Some creative bends are intense; others are more minor. In the 1960s, artist Roy Lichtenstein paid homage to Monet’s cathedral paintings. His silk-screened images are grainier and more monochromatic, but the tribute to Monet is readily apparent.
Roy Lichtenstein’s Rouen Cathedral, Set 5
Similarly, in visual caricatures, signature features are exaggerated for comic effect – but not so much that we cannot tell who it is.
But when the distortions are more extreme, sources can be obscured. It is not easy to tell that the two paintings by Monet (next page) are of the same subject: the Japanese bridge at his home in Giverny.
Claude Monet’s Water Lilies and Japanese Footbridge
The Japanese Footbridge
And in Francis Bacon’s portraits, faces are blurred and mangled, the jumble of features fully disguising their subjects’ identities.
Francis Bacon’s Three Studies for Portraits (including Self-portrait)

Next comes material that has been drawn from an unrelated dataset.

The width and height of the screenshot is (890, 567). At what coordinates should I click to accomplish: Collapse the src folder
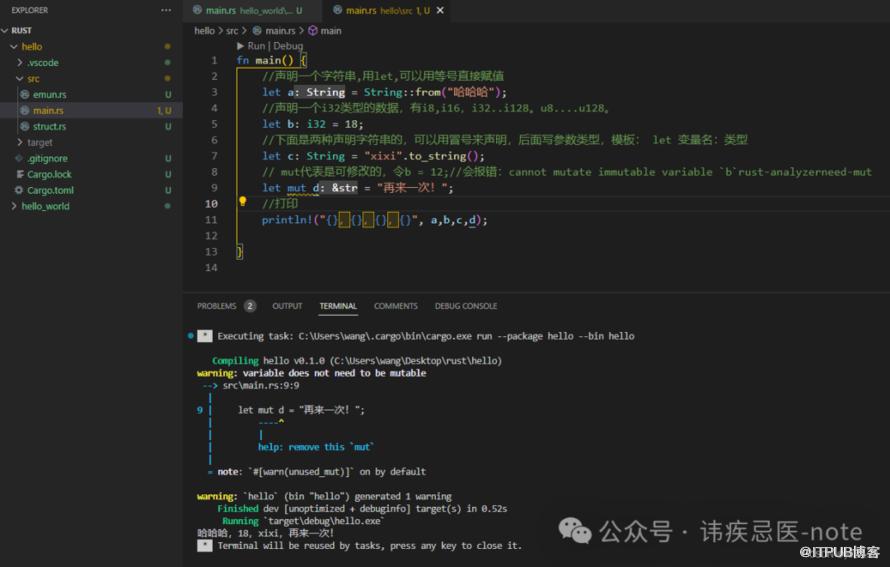coord(19,78)
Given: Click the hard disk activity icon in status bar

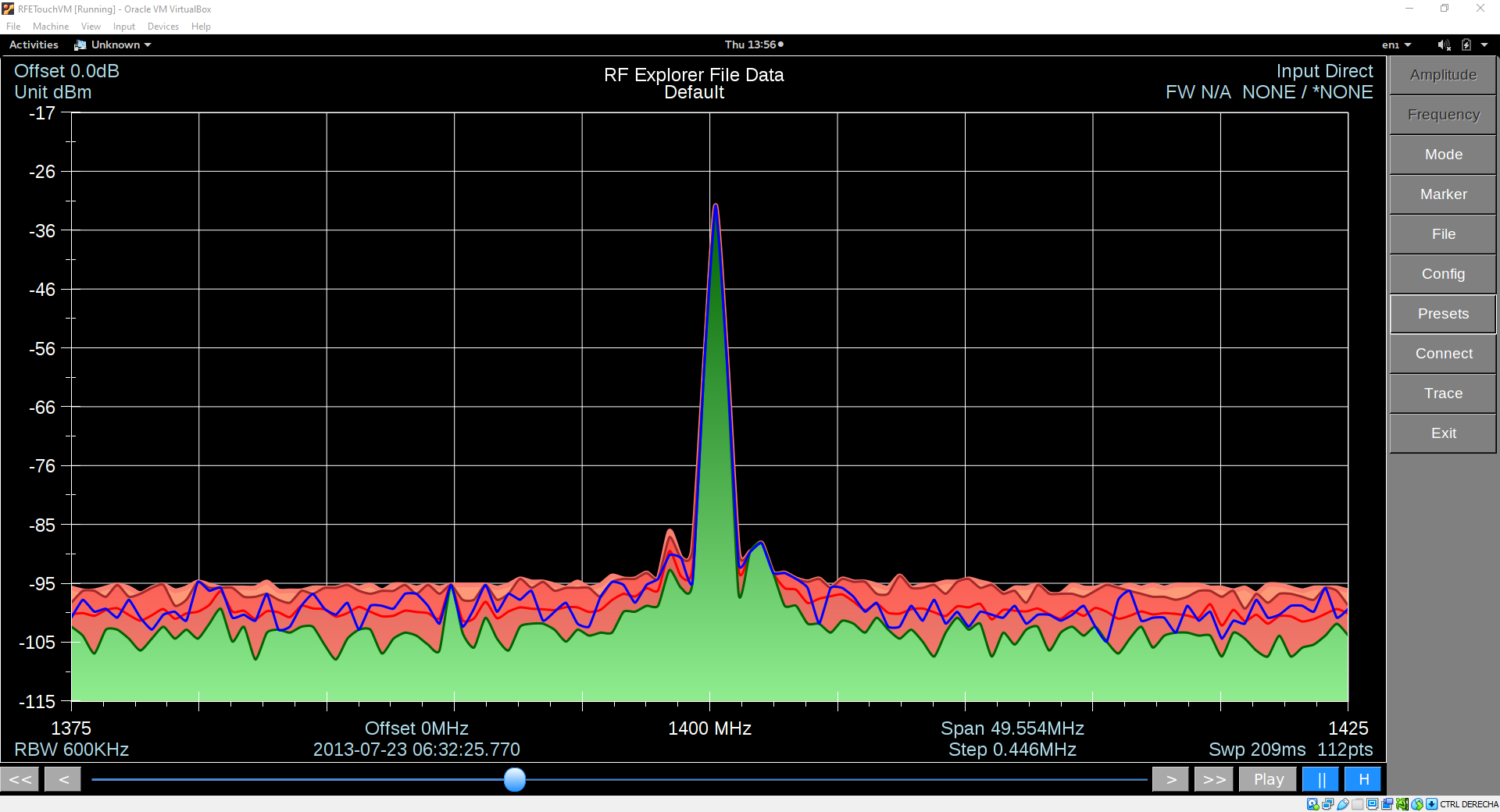Looking at the screenshot, I should pyautogui.click(x=1312, y=804).
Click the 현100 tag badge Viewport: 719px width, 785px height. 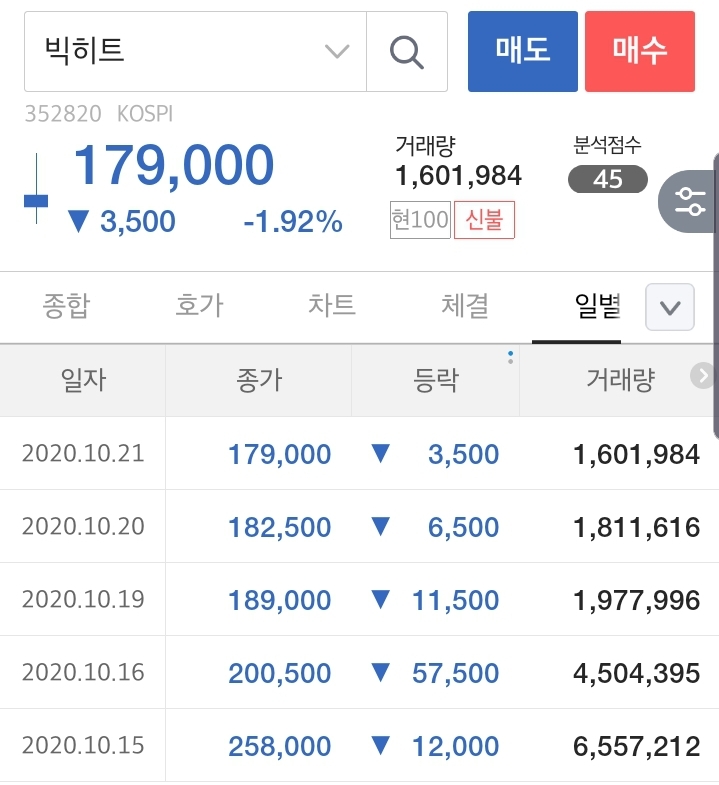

The capacity to bend a source beyond recognition solved a problem at the birth of the television age. As televisions became fixtures of American homes in the 1950s, broadcasters wanted people to pay for watching shows. But this was long before cable television, and there was no way to get the programming directly to a specific home; networks had no choice but to beam their paid programming in all directions in the air. How could companies get viewers to pay for something that could be latched onto by every antenna? The solution: engineers devised ways to scramble the signal, something like what Bacon had done to his face. In one encryption system, the analog lines were shuffled. In another, a randomized delay was added to each line, making them unsynchronized. To watch first-run movies or premium sports matches, subscribers to Paramount’s Telemeter “Pay-to-See” system dropped coins into a box, while clients of the Subscribervision service inserted a punch card.2 For the paying customer, a decoder box would unscramble the signal; for everyone else, it was bent into an unwatchable blur. For Bacon, twisting the image gave his portraits psychological depth; for television broadcasters, it protected their bottom line.
THE END OF TIME ILLUSION
Many of us fall prey to the “end of time” illusion, in which we convince ourselves that everything that can be done has already been done. But the history of bending tells a different story: there is always infinitely more to squeeze out. Human culture is forever a work in progress.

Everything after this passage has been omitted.